The NSF Convergence Accelerator program addresses national-scale societal challenges through use-inspired convergence research. Using a convergence approach and innovation processes like human-centered design, user discovery, and team science and integration of multidisciplinary research, the CA program seeks to transition basic research and discovery into practice — to solve high-impact societal challenges aligned with specific research themes (tracks).

NSF Convergence Accelerator tracks are chosen in concordance with the themes identified during the program's ideation process that have the potential for significant national impact. Each year the program releases a Dear Colleague Letter (DCL), and/or Request for Information (RFI) to gather ideas from the community at large. The purpose is to make the research and innovation community aware of the convergent research topics selected from the program's recent ideation process for the upcoming fiscal year (FY). Promising ideas are selected by the Convergence Accelerator and further explored in funded workshops to further develop an idea, incorporating convergence research and various disciplines and expertise. The topics coming out of the workshop will be then aligned to a specific research focus that are called "tracks".  These tracks will in turn be featured in an upcoming funding opportunity requesting submissions to the NSF Convergence Accelerator Program.  

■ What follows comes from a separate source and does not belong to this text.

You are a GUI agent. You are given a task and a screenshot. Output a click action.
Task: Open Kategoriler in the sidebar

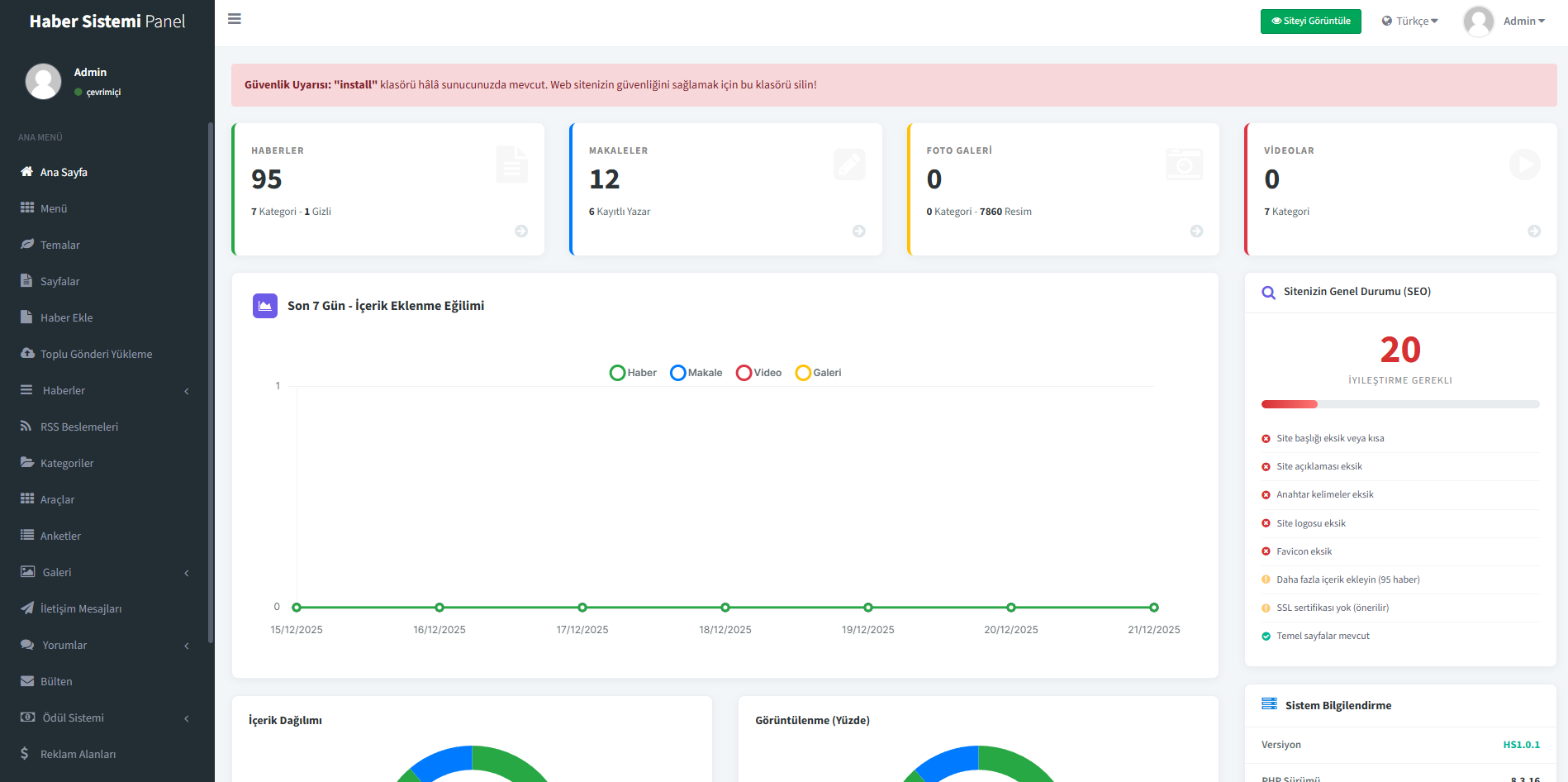pos(67,463)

For example, The DCL published by the Convergence Accelerator in FY 2021 (NSF 21-012) led to the ideation and eventual selection of the following three tracks for the FY 2022 solicitation (NSF 22-583):

Track H: Enhancing Opportunities for Persons with Disabilities
Track I: Sustainable Materials for Global Challenges
Track J: Food & Nutrition Security

The NSF Convergence Accelerator Pilot, also referred to as the 2019 cohort, featured track topics of Open Knowledge Networks (Track A) related to Harnessing the Data Revolution (HDR) Big Idea and AI and Future Jobs (Track B1) and National Talent Ecosystem (Track B2) related to the Future of Work at the Human-Technology Frontier (FW-HTF) Big Idea.  

Here, cohort referred to as teams that are funded through the CA Program for the tracks that were selected for a given FY.  The CA 2020 cohort focuses on track topics of Quantum Technology (Track C) and AI-Driven Innovation via Data and Model Sharing (Track D).  The CA 2021 cohort focuses on the Networked Blue Economy (Track E) and Trust and Authenticity in Communications Systems (Track F).  The CA 2022 cohort focuses on Securely Operating Through 5G Infrastructure (Track G).  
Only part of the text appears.